FL-2100Z改(GU-75B/4CX800A)修理依頼(Sep 16-20.2024)

FL-2100Z改修理依頼
何年か前にFL-2100Z改修機(GU-74B/4CX800A搭載)をお譲りした御仁から、9月15日早朝、出力が出ないとヘルプメールが届いた。メールで詳細のやり取りは難しく、早々に送って貰うことにすると、その日の内に発送され翌16日には到着していた。
写真は工房でもなく無線部屋でもない。工房は遠くエアコンが無いし、無線部屋はSSPA実験の真っ最中。なので畳の間の居間に持ち込んで様子を見ることになった。
電源は入り送信制御も掛かるがIpが全く流れない。そしてケースを外し、タンクボックスの上ぶたを開けるとビックリ。
以下修理概要について記してみた。
ちなみに当該機は、FL2100シリーズにGU-74Bを投入した初号機になる。また出力は落ちるものの、密かに50MHzにも対応させている。

故障原因推測と対策
先ず、状況だけは掴んでおこうと蓋を開けてみるとビックリ。
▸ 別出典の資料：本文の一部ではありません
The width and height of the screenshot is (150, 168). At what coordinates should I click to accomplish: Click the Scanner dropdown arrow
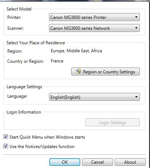coord(136,28)
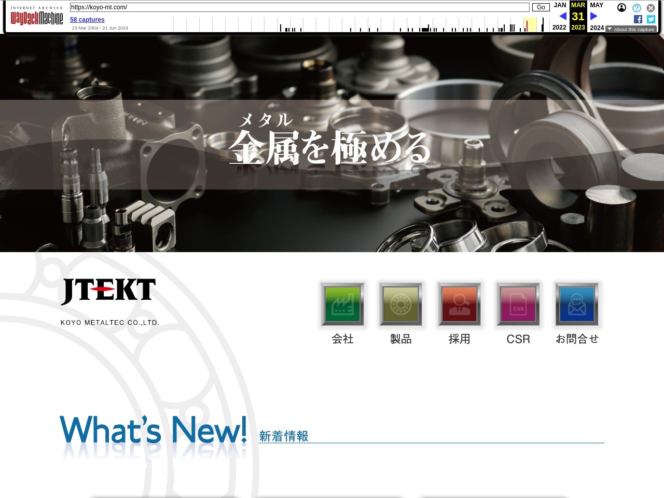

プレートが異常に焼けている。円錐チムニーの上部が変形し、押えに使っていたガータースプリングが飛び出している。経験的に、ここまで焼けると内部にガスが発生し、管はオシャカと思い込み勝ちだが、予備球を投入してもIpが流れず状況は変わらない。
調べるとプレート回路に挿入したの安全抵抗(GU-74B後方のセメント抵抗10Ω/10W)が断。さらに通電して分かったが、ファン(AC100V)の回転が異常に遅く風圧を感じない。実は御仁、電源トランスタップだけ100V受電に変更したらしい…こちらは200V仕様のみのつもりだったのに。ファン(及びサーモスイッチ)は電圧降下コンデンサと直列のため凡そ半分の電圧しかかからず、満足な冷却ができない状態だった。100V運用は想像していなかった。これで良く使っていたモノだと苦笑すると同時に呆れる。
結局、冷却が乏しくプレートが赤熱、チムニー上部が変形しガータースプリングを押し上げ飛び出し、プレート回路がガータースプリングで地絡、安全抵抗が一瞬にして断になり装置を保護したと推測。
電圧降下用コンデンサをジャンパー短絡すれば対応は容易だろうと思ったが、ファン制御をするSSRがAC側と制御側DCと絶縁が良くない模様で、DC電圧を低下させることが判明。それで、SSRを諦めDC24Vの小型リレーに置換えた。球も元の焼け焦げた物に戻し、30W程のドライブで600Wを出力することを確認。
20日依頼主の元へ旅立った。くれぐれもALCへ併用し、ファン動作を確認しながら必要最小限の電力でドライブする様お伝えした。
写真は受領時のタンクボックス内の様子。オンマウスはGU-74Bと周辺の様子。激しく焼け、チムニーの上部が変形している。今回の作業でガータースプリングは外すことにした。プレートとチムニーの勘合も良いため。

追加改修
元々AC200V受電を前提として回収していたFL-2100Z改。冷却ファンは当時のカタログで最大風圧のあったSUNON社MA1902-HVLのAC100Vファンを使い、AC200V受電を直に直列コンデンサで電圧降下させファン電圧をAC100Vになる様にコンデンサ容量を決めていた。直列回路には40℃のサーモスイッチが挿入され、45℃以下にならないとオフにならない、つまり電源スイッチOFFでも45℃以上ならファンは回り続ける造りになっていた。電源スイッチON時からファンは回る様にサーモスイッチをSSRで短絡し、その制御はDC24Vで行っていた。ならば、100V受電時は直列コンデンサを短絡すれば良いと直感する筈だが、実はこのSSR、DC制御と出力AC側の絶縁が何故か可笑しいことが発覚(DC電源回路に悪戯)。それでSSRを絶縁の心配がないDC24Vリレーに置換えた。これで、心置きなく直列コンデンサをジャンパー線で短絡することが出来、ファンへAC100Vを供給が実現、冷却効果が通常に復帰した。AC100Vをトランスの端子から取らないのは、電源スイッチオフでも回す必要があるから。
写真中央が直列コンデンサ(155K)。その右がSSRから換装したDC24Vリレーで、青/白リード線はサーモスイッチと並列接続。オンマウスはLDMOS_SSPA実験中の無線部屋へ持ち込みRFドライブデータを取得しているところ。600W出力時、Ep=1600V、Ip=600mA程度。AC100V受電なので、Ep=2000Vは期待できず、ここまで電圧降下する。